Text segment —
Breccia-cored columnar rosettes in a rubbly pahoehoe lava flow, Elephanta Island, Deccan Traps, and a model for their origin

TitleBreccia-cored columnar rosettes in a rubbly pahoehoe lava flow, Elephanta Island, Deccan Traps, and a model for their origin
Publication TypeJournal Article
Year of Publication2017
AuthorsSheth H., Pal I., Patel V., Samant H., D'Souza J.
Volume8
Pagination1299-1309
Date Published2017/11
Type of ArticleArticle
ISBN Number1674-9871
Accession NumberWOS:000413237600008
Keywordsalkaline; Basalt; basalt province; Columnar jointing; Deccan Traps; direction; emplacement; flood; Flow-top breccia; kilauea volcano; morphology; Rubbly pahoehoe; stratigraphy; transitions; volcanic province; volcanism; western india
Abstract

Rubbly pahoehoe lava flows are abundant in many continental flood basalts including the Deccan Traps. However, structures with radial joint columns surrounding cores of flow-top breccia (FTB), reported from some Deccan rubbly pahoehoe flows, are yet unknown from other basaltic provinces. A previous study of these Deccan "breccia-cored columnar rosettes" ruled out explanations such as volcanic vents and lava tubes, and showed that the radial joint columns had grown outwards from cold FTB inclusions incorporated into the hot molten interiors. How the highly vesicular (thus low-density) FTB blocks might have sunk into the flow interiors has remained a puzzle. Here we describe a new example of a Deccan rubbly pahoehoe flow with FTB-cored rosettes, from Elephanta Island in the Mumbai harbor. Noting that (1) thick rubbly pahoehoe flows probably form by rapid inflation (involving many lava injections into a largely molten advancing flow), and (2) such flows are transitional to 'a'(a) over bar flows (which continuously shed their top clinker in front of them as they advance), we propose a model for the FTB-cored rosettes. We suggest that the Deccan flows under study were shedding some of their FTB in front of them as they advanced and, with high-eruption rate lava injection and inflation, frontal breakouts would incorporate this FTB rubble, with thickening of the flow carrying the rubble into the flow interior. This implies that, far from sinking into the molten interior, the FTB blocks may have been rising, until lava supply and inflation stopped, the flow began solidifying, and joint columns developed outward from each cold FTB inclusion as already inferred, forming the FTB-cored rosettes. Those rubbly pahoehoe flows which began recycling most of their FTB became the 'a'(a) over bar flows of the Deccan. (C) 2017, China University of Geosciences (Beijing) and Peking University. Production and hosting by Elsevier B.V.

Problems to work on —
1. Retype the stretch from "TitleBreccia-cored columnar rosettes" through "H., D'Souza J." in the entry on breccia-cored columnar rosettes.
2. Answer from the entry on breccia-cored columnar rosettes:
(a) In what year was the article published?
(b) Where is the new example of a Deccan rubbly pahoehoe flow with FTB-cored rosettes located?
(c) Which two explanations did the previous study rule out?

Supplied information —
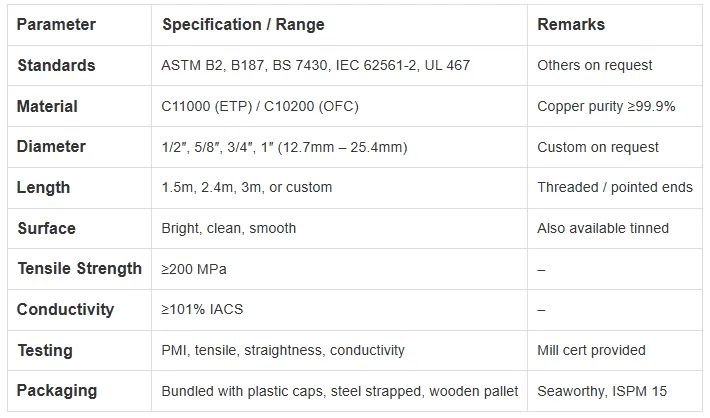Click the Remarks column header
This screenshot has width=710, height=418.
click(x=571, y=24)
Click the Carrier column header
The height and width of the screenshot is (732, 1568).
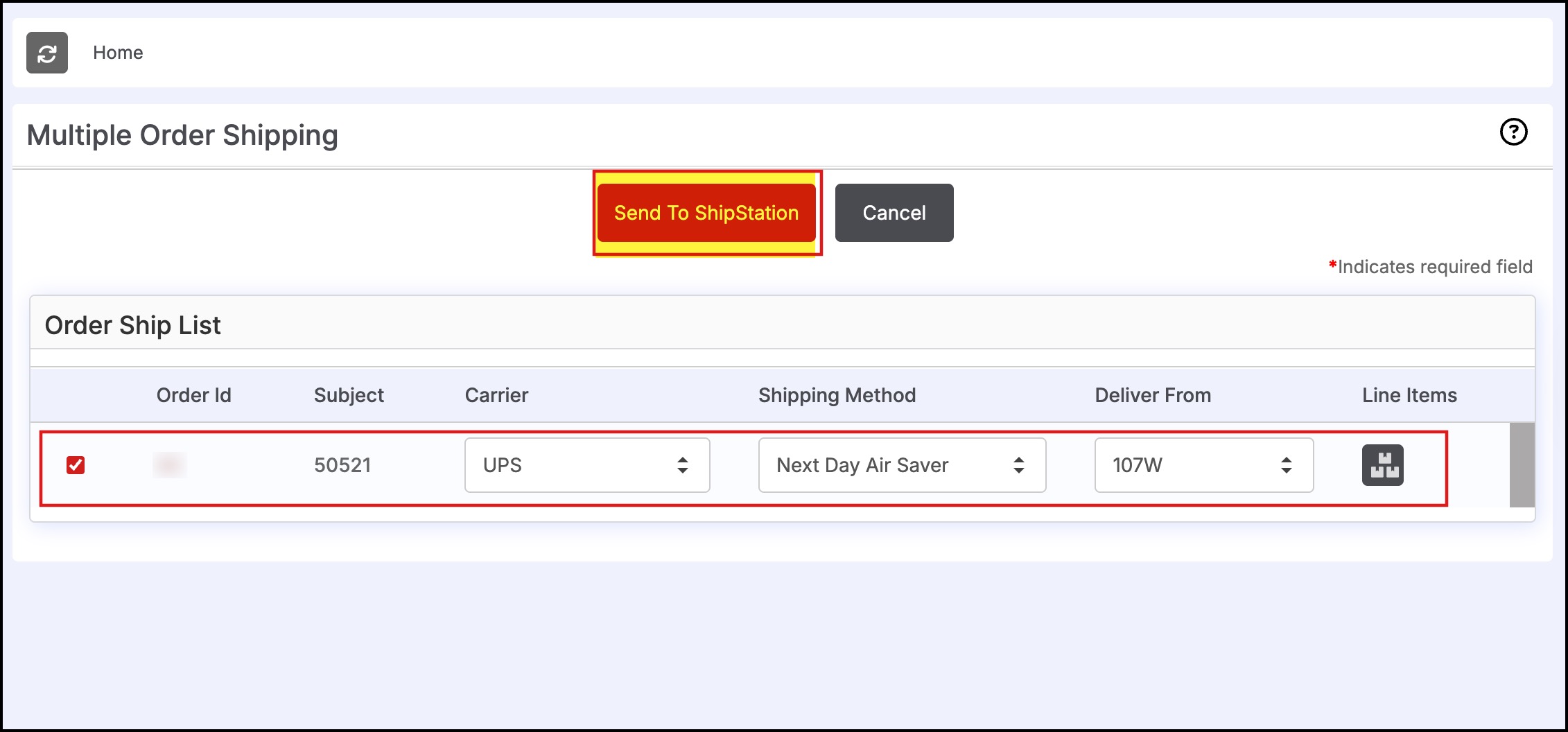496,395
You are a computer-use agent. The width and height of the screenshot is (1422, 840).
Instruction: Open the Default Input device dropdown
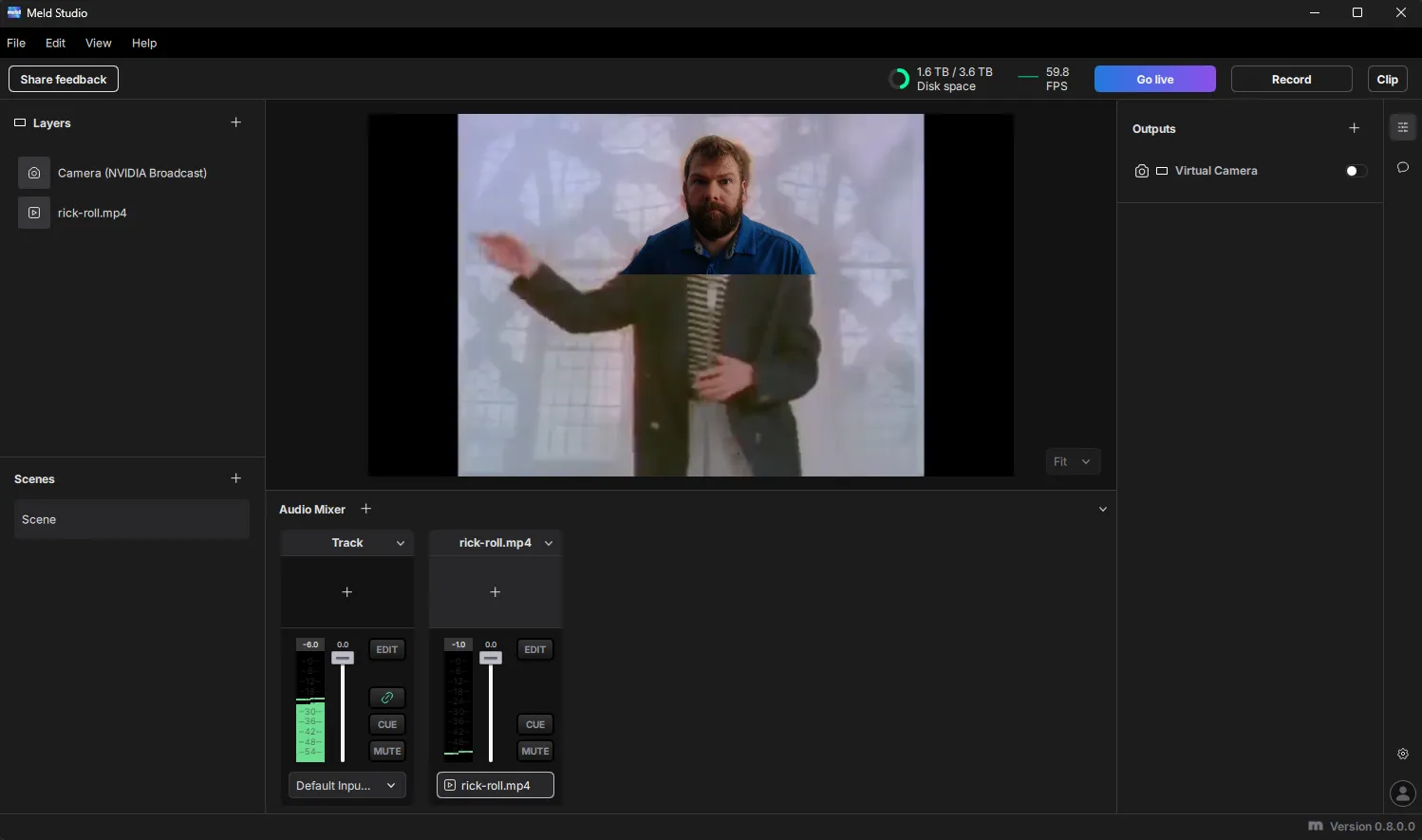pyautogui.click(x=346, y=785)
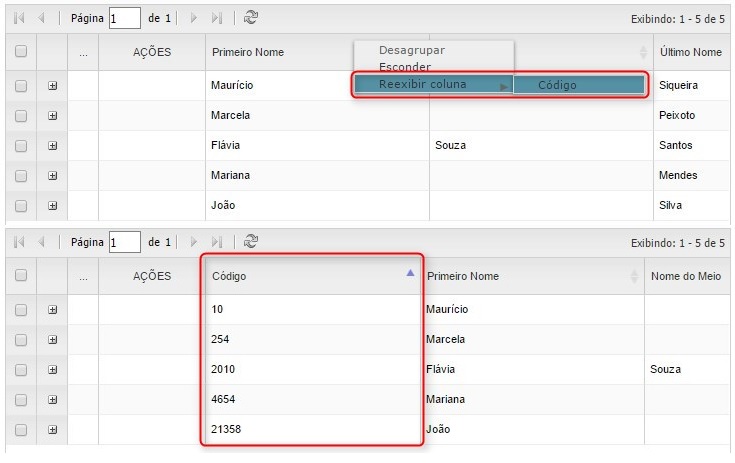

Task solutions —
1.
TitleBreccia-cored columnar rosettes in a rubbly pahoehoe lava flow, Elephanta Island, Deccan Traps, and a model for their origin
Publication TypeJournal Article
Year of Publication2017
AuthorsSheth H., Pal I., Patel V., Samant H., D'Souza J.

2.
(a) 2017
(b) Elephanta Island, in the Mumbai harbor
(c) Volcanic vents and lava tubes